YOUR ASSIGNMENT:
Filter the entries that follow, copying every line in which the word "beside" appears.
^^^^
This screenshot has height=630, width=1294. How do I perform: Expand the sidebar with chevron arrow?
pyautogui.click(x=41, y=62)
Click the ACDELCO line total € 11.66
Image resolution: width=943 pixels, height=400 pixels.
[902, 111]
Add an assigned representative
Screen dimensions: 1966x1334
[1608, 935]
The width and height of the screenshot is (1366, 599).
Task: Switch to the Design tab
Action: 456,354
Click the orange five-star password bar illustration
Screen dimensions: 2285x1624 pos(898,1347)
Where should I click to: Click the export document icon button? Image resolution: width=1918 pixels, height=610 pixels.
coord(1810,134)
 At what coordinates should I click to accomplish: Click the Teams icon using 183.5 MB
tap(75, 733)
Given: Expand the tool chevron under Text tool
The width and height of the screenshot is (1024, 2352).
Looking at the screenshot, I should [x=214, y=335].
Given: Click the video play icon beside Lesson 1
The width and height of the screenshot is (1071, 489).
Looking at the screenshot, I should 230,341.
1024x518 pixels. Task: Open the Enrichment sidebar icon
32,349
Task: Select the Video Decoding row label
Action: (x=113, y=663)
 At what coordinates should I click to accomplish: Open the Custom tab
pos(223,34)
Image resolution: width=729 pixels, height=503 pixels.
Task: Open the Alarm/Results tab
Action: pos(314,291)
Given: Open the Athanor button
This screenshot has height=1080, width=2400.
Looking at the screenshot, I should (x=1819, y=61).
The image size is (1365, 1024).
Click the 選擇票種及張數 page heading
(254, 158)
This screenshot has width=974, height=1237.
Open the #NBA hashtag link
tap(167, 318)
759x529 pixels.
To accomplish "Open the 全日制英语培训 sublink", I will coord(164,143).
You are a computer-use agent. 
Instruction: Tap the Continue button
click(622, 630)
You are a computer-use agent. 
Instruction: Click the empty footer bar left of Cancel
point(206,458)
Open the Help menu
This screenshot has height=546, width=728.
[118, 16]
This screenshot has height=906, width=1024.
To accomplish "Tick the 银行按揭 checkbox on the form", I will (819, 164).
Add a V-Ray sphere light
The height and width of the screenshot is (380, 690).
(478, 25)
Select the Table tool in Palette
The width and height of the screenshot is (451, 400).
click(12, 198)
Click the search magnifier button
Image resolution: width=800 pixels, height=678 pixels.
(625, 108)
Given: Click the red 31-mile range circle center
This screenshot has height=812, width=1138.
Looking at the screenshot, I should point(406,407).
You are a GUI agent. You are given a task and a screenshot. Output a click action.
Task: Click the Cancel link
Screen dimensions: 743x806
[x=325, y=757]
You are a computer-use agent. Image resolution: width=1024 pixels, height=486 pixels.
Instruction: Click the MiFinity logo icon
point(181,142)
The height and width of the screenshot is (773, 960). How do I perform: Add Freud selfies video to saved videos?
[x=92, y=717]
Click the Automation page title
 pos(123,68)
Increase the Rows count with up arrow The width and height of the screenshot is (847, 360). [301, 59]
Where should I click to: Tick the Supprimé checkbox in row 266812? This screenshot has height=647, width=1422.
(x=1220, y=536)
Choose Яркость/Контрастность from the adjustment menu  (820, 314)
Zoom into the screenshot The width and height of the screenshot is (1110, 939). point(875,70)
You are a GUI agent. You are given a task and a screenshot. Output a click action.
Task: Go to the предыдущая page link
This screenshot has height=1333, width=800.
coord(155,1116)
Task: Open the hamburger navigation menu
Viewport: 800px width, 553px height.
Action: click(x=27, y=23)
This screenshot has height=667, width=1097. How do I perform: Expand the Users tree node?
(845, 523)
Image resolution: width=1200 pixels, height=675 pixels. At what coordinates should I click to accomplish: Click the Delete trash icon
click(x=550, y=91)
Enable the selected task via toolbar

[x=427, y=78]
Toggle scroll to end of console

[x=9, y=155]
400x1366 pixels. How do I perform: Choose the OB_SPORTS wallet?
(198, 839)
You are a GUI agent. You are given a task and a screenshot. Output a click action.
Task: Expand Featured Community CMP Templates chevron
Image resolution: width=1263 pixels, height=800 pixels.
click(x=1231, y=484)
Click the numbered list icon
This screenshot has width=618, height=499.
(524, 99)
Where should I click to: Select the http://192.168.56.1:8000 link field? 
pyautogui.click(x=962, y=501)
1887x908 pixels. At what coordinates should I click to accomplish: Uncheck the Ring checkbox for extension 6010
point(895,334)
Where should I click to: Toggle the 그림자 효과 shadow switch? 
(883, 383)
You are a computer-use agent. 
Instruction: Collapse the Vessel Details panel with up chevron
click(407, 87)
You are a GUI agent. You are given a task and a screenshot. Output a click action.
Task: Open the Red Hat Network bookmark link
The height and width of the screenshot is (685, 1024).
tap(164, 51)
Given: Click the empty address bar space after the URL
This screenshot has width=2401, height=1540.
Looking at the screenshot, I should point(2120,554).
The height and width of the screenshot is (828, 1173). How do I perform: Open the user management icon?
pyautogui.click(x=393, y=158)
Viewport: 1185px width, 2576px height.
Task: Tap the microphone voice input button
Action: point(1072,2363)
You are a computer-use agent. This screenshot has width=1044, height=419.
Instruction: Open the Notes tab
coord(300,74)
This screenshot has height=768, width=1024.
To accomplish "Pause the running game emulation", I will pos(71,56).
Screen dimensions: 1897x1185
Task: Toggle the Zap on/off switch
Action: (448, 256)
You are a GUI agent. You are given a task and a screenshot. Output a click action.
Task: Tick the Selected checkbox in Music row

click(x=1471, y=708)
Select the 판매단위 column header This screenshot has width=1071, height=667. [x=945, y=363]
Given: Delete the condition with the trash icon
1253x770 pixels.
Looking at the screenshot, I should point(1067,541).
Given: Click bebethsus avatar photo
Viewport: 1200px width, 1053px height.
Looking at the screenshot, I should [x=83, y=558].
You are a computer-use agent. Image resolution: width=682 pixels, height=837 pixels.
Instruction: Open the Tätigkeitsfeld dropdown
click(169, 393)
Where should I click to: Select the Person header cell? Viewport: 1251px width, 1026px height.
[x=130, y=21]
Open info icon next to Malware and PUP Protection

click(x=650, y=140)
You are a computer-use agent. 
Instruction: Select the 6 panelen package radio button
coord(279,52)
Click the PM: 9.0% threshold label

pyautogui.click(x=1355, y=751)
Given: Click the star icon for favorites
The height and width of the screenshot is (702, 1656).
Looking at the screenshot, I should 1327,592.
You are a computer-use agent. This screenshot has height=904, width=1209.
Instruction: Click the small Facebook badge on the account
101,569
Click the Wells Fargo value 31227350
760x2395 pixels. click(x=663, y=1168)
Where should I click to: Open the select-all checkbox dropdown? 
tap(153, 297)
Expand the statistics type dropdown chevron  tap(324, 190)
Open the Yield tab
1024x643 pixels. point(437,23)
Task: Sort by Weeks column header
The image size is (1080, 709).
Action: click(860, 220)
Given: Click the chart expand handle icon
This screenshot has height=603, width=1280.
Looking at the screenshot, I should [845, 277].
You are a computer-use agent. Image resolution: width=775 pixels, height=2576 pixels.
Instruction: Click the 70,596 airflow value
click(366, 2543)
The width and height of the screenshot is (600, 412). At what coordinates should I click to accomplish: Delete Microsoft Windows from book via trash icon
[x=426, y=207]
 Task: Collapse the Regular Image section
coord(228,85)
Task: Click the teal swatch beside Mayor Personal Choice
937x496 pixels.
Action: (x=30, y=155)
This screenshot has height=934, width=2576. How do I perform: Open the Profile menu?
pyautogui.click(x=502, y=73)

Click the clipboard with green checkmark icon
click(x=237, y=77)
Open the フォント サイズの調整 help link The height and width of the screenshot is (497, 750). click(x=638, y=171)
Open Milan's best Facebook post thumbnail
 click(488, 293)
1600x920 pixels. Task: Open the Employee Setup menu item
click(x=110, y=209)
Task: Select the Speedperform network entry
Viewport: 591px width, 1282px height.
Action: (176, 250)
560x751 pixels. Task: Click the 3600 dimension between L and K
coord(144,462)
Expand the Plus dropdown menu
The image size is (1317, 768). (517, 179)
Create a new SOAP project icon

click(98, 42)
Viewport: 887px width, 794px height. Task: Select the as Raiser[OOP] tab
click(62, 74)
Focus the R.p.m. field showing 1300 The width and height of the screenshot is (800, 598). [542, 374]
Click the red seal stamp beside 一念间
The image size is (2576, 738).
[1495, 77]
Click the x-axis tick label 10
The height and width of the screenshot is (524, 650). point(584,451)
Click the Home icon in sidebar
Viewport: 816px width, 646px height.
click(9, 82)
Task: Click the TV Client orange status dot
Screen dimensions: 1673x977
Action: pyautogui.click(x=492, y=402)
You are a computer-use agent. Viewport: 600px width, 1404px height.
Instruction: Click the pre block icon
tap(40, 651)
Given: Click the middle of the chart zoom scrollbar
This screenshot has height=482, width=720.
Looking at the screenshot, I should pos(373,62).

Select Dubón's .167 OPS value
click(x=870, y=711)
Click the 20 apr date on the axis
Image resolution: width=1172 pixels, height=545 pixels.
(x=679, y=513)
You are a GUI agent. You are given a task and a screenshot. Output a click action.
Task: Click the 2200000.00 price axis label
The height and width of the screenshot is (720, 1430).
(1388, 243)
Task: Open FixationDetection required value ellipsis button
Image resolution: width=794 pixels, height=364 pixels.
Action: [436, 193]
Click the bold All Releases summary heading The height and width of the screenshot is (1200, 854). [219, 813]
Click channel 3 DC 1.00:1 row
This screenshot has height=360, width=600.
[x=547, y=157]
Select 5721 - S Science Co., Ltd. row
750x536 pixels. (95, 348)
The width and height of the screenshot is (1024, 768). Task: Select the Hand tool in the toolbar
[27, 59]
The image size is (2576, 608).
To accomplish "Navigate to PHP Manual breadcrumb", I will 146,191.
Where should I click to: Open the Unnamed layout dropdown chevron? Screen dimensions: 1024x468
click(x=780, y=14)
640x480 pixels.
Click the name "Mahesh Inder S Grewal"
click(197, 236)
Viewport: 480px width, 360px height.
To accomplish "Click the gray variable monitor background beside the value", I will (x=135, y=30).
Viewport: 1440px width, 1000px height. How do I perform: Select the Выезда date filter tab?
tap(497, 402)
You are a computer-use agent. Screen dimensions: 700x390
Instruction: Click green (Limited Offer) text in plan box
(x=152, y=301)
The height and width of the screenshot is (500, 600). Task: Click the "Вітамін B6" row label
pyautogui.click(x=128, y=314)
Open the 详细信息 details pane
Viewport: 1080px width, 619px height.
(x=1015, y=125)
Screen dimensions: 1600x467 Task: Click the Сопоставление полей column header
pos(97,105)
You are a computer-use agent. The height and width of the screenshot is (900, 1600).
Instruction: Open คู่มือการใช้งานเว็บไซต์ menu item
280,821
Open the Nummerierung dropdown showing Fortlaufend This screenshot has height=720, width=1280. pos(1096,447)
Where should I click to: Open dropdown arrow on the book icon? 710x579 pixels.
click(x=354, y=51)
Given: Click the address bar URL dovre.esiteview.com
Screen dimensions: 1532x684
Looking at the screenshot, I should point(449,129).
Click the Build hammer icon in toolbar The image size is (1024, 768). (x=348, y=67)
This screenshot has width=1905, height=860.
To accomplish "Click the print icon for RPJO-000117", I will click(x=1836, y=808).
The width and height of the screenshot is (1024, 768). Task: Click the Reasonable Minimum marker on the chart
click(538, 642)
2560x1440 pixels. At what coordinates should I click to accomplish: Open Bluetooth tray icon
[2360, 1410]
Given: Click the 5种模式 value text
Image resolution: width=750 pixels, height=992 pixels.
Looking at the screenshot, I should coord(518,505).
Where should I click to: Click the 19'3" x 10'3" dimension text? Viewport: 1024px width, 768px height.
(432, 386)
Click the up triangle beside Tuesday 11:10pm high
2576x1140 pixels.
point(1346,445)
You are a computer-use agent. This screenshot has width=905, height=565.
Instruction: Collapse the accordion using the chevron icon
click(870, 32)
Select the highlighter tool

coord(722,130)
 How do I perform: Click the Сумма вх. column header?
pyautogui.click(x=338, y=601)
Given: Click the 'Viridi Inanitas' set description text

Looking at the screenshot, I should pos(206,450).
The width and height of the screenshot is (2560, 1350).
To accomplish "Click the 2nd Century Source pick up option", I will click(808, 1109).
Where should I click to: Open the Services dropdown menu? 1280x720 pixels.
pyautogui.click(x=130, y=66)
^^^^
SOLUTION FOR THIS TASK:
Given: Click the video play icon beside Lesson 1
Task: Click the teal swatch beside Mayor Personal Choice
Click the red seal stamp beside 一念间
To accomplish "Click the gray variable monitor background beside the value", I will (x=135, y=30).
Click the up triangle beside Tuesday 11:10pm high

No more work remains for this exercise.